◆ EXERCICE COURT A ◆
Recopiez intégralement le texte sur les personnes âgées au Congo.

Alors que près de 80 % des hommes âgés de 60 ans ou plus sont encore mariés, ce n’est le cas que de 30 % des femmes. Notons que les personnes divorcées et les célibataires ne constituent qu’une partie infime de la population âgée. Quel que soit le sexe, la part des mariés diminue avec l’âge alors que s’accroît la part des veufs/ves.

Figure 3 : Situation matrimoniale des personnes âgées au Congo (en %)

Les personnes âgées vivent plus souvent seules que l’ensemble de la population, notamment les femmes. En effet, 14 % des personnes de 60 ans ou plus vivent seules contre 4 % pour l’ensemble de la population congolaise.

La solitude est plus marquée dans le monde rural qu’en ville et augmente avec l’âge, jusque vers 85-89 ans (figure 4) et affecte davantage les femmes (tableau 6) : 17 % d’entre elles contre 11 % des hommes. La situation est particulièrement critique pour les femmes résidant dans les zones rurales et semi-urbaines (figure 5). Elles sont donc amenées à subvenir elles-mêmes à leur besoins.

Figure 4 : Évolution de la proportion de personnes vivant seules selon l’âge et le milieu de résidence

Tableau 6 : Part des personnes âgées de 60 ans ou plus vivant seules (en %)

◆ EXERCICE COURT B ◆
Mettez sous forme de liste numérotée les lignes des enregistrements qui commencent à celle contenant « Viewport: 900px width, 600px height. » et se terminent à celle contenant « This screenshot has », ces deux lignes comprises. Laissez de côté les lignes vides.

◆ DONNÉES FOURNIES ◆
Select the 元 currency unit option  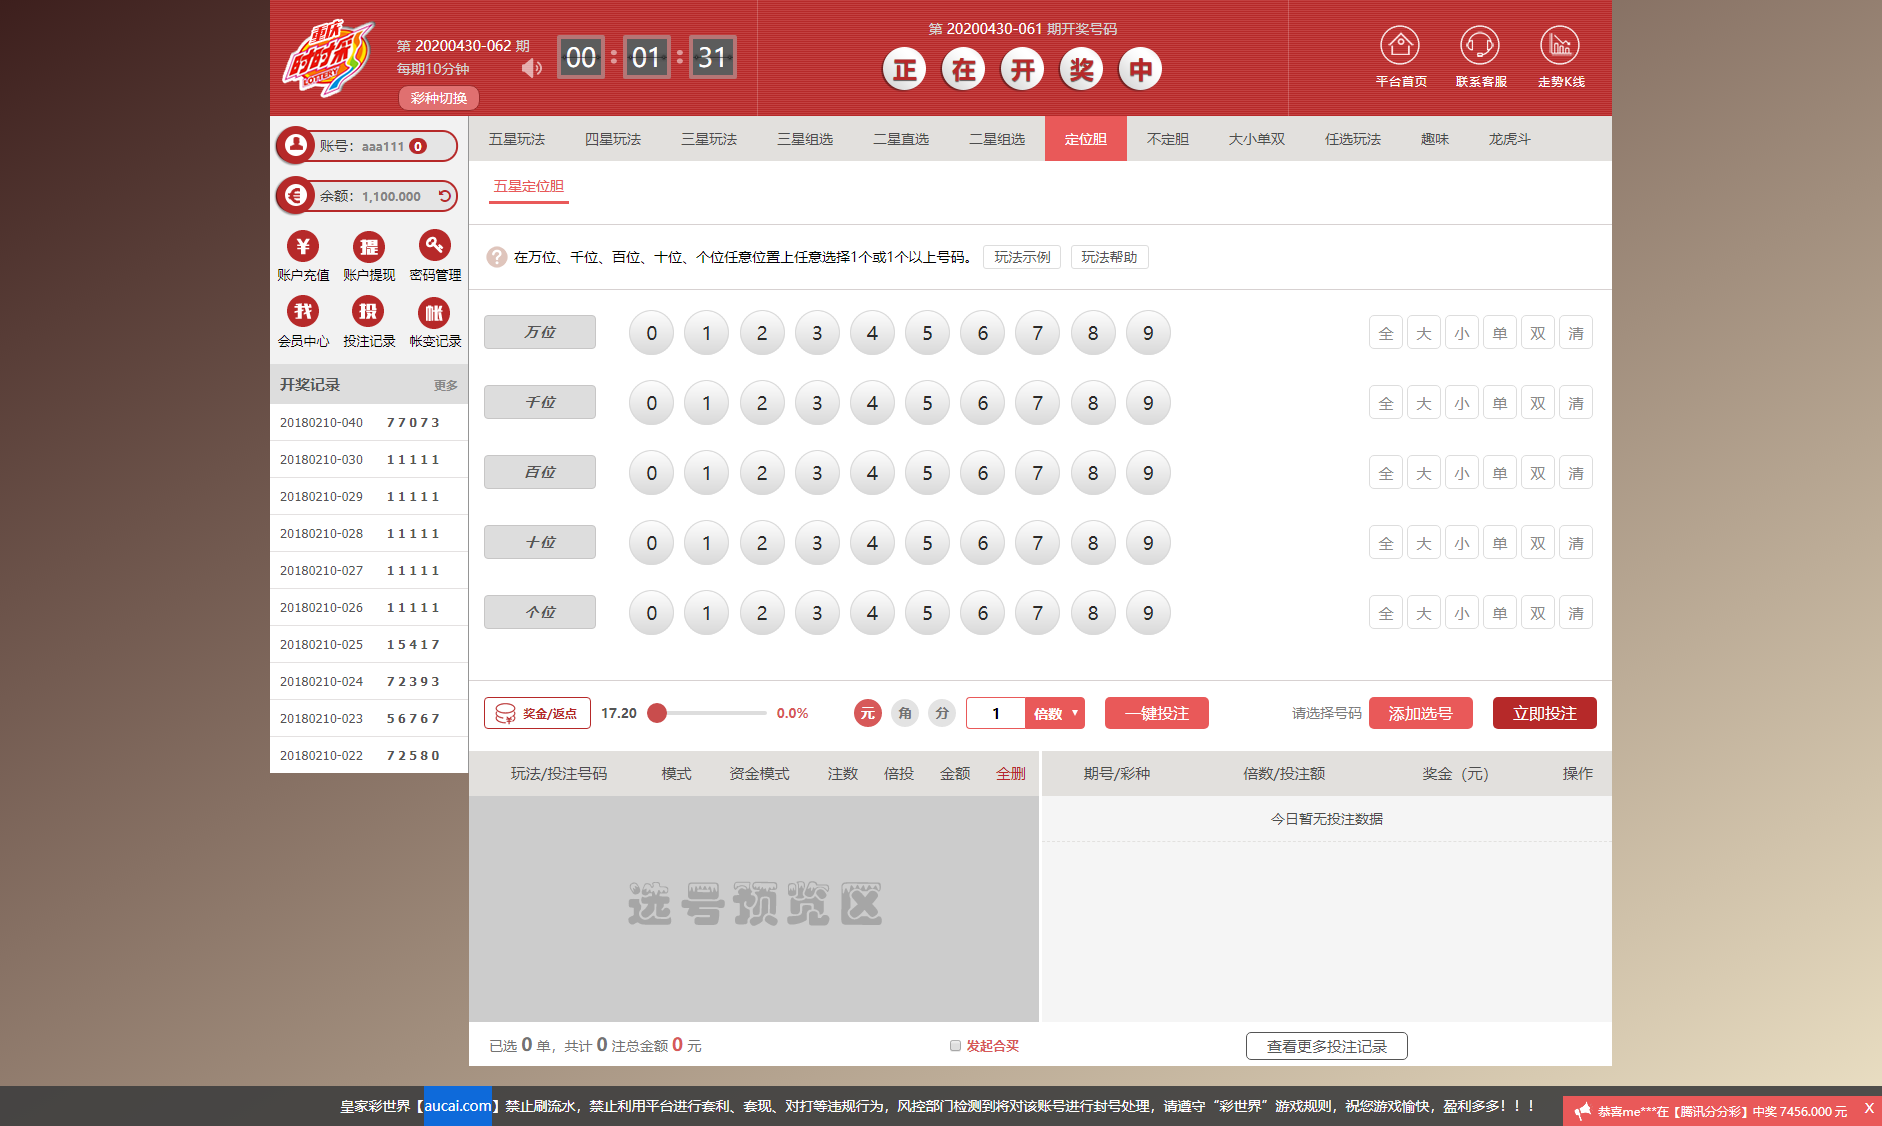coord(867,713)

==

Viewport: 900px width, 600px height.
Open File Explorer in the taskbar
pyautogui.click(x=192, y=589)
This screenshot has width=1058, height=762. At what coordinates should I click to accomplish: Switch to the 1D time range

---

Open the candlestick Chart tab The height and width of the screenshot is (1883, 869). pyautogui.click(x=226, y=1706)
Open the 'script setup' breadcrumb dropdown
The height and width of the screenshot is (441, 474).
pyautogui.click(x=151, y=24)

◆ RÉPONSE A ◆
Alors que près de 80 % des hommes âgés de 60 ans ou plus sont encore mariés, ce n’est le cas que de 30 % des femmes. Notons que les personnes divorcées et les célibataires ne constituent qu’une partie infime de la population âgée. Quel que soit le sexe, la part des mariés diminue avec l’âge alors que s’accroît la part des veufs/ves.

Figure 3 : Situation matrimoniale des personnes âgées au Congo (en %)

Les personnes âgées vivent plus souvent seules que l’ensemble de la population, notamment les femmes. En effet, 14 % des personnes de 60 ans ou plus vivent seules contre 4 % pour l’ensemble de la population congolaise.

La solitude est plus marquée dans le monde rural qu’en ville et augmente avec l’âge, jusque vers 85-89 ans (figure 4) et affecte davantage les femmes (tableau 6) : 17 % d’entre elles contre 11 % des hommes. La situation est particulièrement critique pour les femmes résidant dans les zones rurales et semi-urbaines (figure 5). Elles sont donc amenées à subvenir elles-mêmes à leur besoins.

Figure 4 : Évolution de la proportion de personnes vivant seules selon l’âge et le milieu de résidence

Tableau 6 : Part des personnes âgées de 60 ans ou plus vivant seules (en %)

◆ RÉPONSE B ◆
1. Viewport: 900px width, 600px height.
2. Open File Explorer in the taskbar
3. pyautogui.click(x=192, y=589)
4. This screenshot has width=1058, height=762. At what coordinates should I click to accomplish: Switch to the 1D time range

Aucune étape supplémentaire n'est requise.